- Given instruction:
Rewrite the forum thread about scraping movie links, starting at "Reputation: 179" and ending at "html_page = urlopen(req).read()", with "empty" replaced by "blank".

- Provided text:
>>>>

Reputation: 179
I tried this code but the list with the URLs stays empty. No error massage, nothing.
from bs4 import BeautifulSoup
from urllib.request import Request, urlopen
import re
req = Request('https://www.metacritic.com/browse/movies/genre/date?page=0', headers={'User-Agent': 'Mozilla/5.0'})
html_page = urlopen(req).read()
soup = BeautifulSoup(html_page, features="xml")
links = []
for link in soup.findAll('a', attrs={'href': re.compile("^https://www.metacritic.com/movie/")}):
links.append(link.get('href'))
print(links)
I want to scrape all the URLs that start with "https://www.metacritic.com/movie/" that are found in the given URL "https://www.metacritic.com/browse/movies/genre/date?page=0".
What am I doing wrong?
Upvotes: 2
Views: 11543
Reputation: 464
First you should use the standard library "html.parser" instead of "xml" for parsing the page content. It deals better with broken html (see Beautiful Soup findAll doesn't find them all)

<<<<

- Dataset records:
>>>>

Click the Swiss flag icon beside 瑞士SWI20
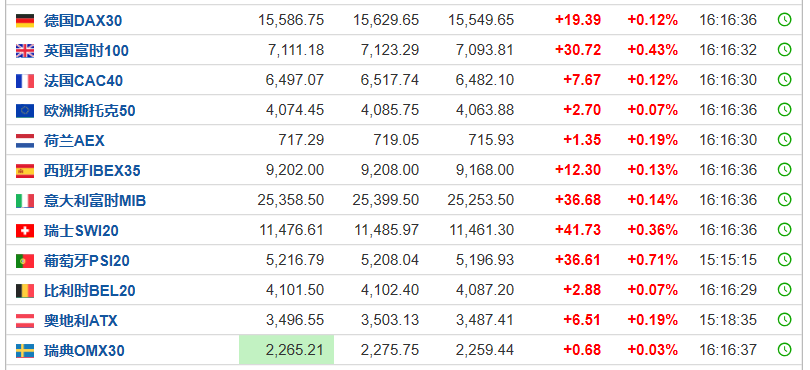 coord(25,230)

<<<<
>>>>

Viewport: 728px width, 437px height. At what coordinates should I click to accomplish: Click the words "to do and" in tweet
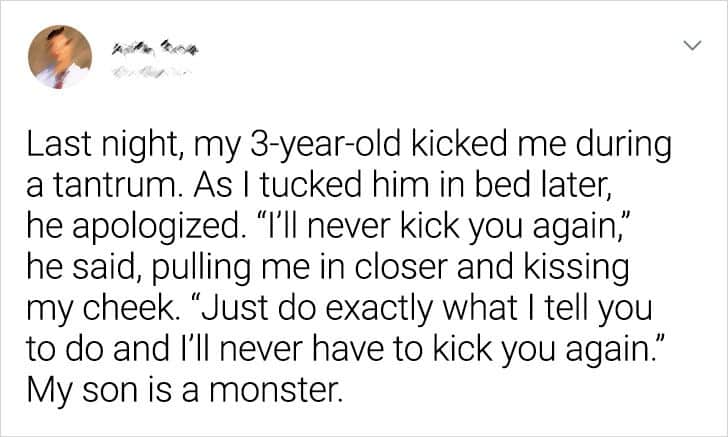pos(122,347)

<<<<

- Response to this task:
Reputation: 179
I tried this code but the list with the URLs stays blank. No error massage, nothing.
from bs4 import BeautifulSoup
from urllib.request import Request, urlopen
import re
req = Request('https://www.metacritic.com/browse/movies/genre/date?page=0', headers={'User-Agent': 'Mozilla/5.0'})
html_page = urlopen(req).read()